An Investigation into the Acetylation of the Lyase Domain of DNA Polymerase \(\beta\) and Chromatin Structure Confers Cellular Resistance to MMS

Abstract

The methyltranferases Suv39h1 and Suv39h2 place the trimethyl mark on lysine 9 of histone H3 (H3K9me3). Heterochromatin Protein 1 (HP1) interacts with H3K9 through its chromodomain (Nielsen et al., 2001). Kap-1, another heterochromatin associated protein interacts with HP1, and together they help to form the compact heterochromatin structure. Without these methyltransferases, cells have less heterochromatin and increased genomic instability (Peters et al., 2001).

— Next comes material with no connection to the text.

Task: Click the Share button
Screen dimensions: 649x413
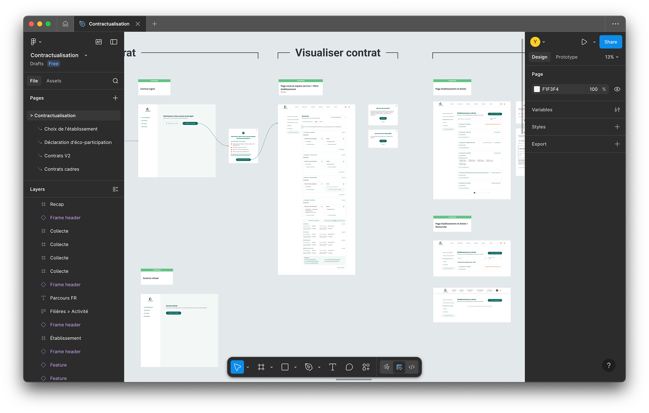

Previous work in our lab (unpublished) showed that cells lacking these enzymes were more sensitive to ionizing radiation than wild type cells. This indicated a defect in double strand break repair. We wanted to ask if these cells were also more sensitive to methylating agents that cause damage that is repaired through the BER pathway. We found that cells lacking the Suv39h2 methyltransferase treated with MMS, a methylating agent, were more resistant to methylation damage than the wild type. We also wanted to ask whether Kap-1, a heterochromatin associated protein that interacts with the Suv39h1/2 methyltransferases, was phosphorylated after MMS treatment. We found ATM dependent phosphorylation of Kap-1, indicating that cells had relaxed chromatin after treatment with MMS. We hypothesize that this relaxation of chromatin gives the cells resistance to MMS as it allows for easier repair without the need for chromatin remodeling.